Stored dataset items

• • • • •

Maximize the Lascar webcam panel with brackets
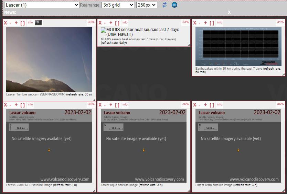 [22, 23]
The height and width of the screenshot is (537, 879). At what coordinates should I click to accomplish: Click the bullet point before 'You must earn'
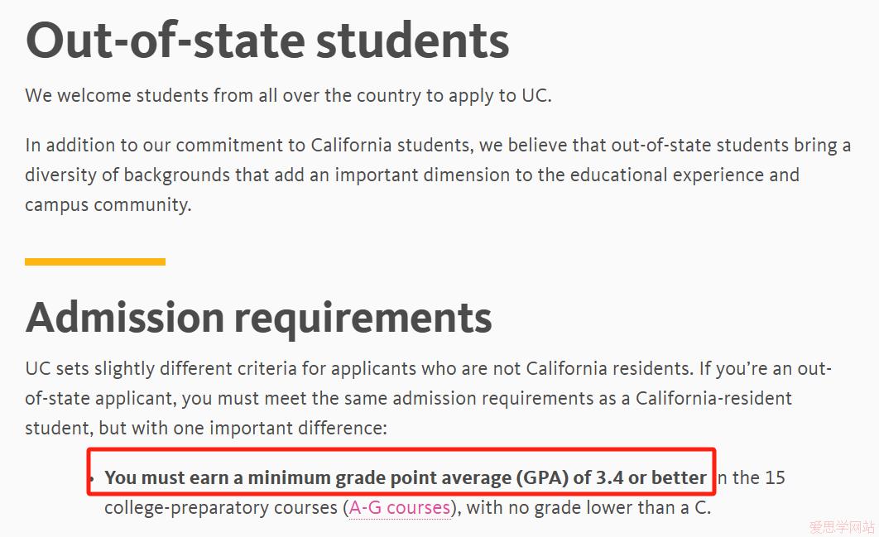pos(91,479)
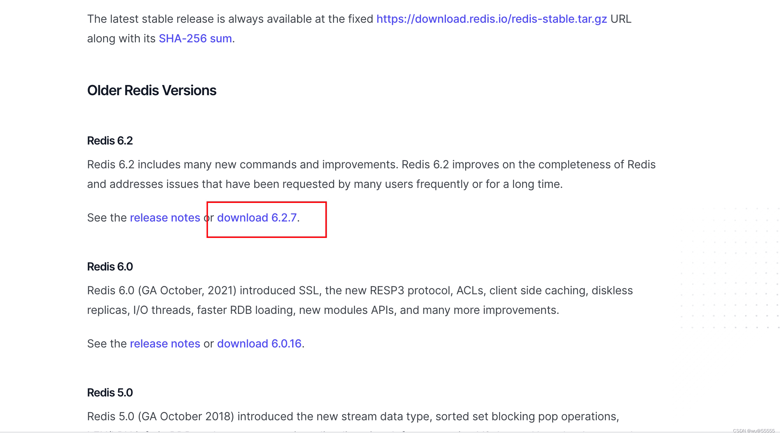Click the download 6.0.16 link
Screen dimensions: 780x436
[259, 344]
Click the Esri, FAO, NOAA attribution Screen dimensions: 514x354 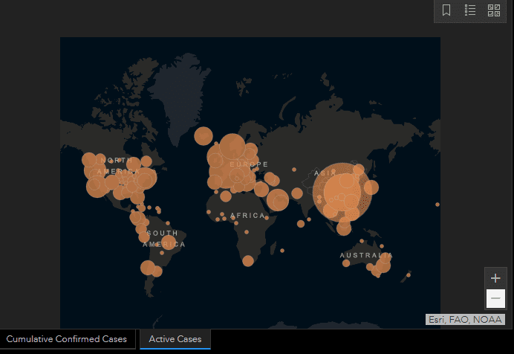[465, 320]
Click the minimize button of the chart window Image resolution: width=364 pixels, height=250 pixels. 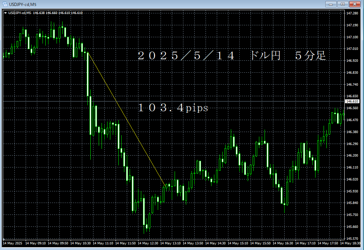point(331,4)
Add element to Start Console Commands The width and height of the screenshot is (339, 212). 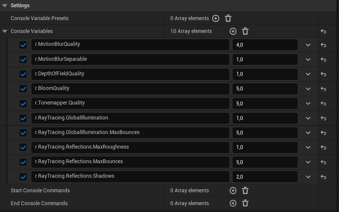coord(233,191)
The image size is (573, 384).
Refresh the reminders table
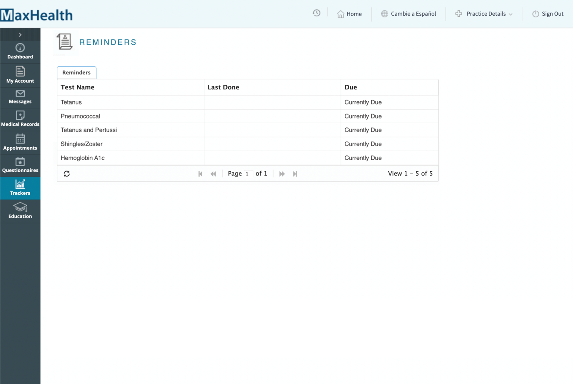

• • • • •

Work instruction => All lines from the one containing "The image size is (573, 384)." through the end of the entries, both ends included, should be written out exactly, with no pictures.

Response to this task =>
The image size is (573, 384).
Refresh the reminders table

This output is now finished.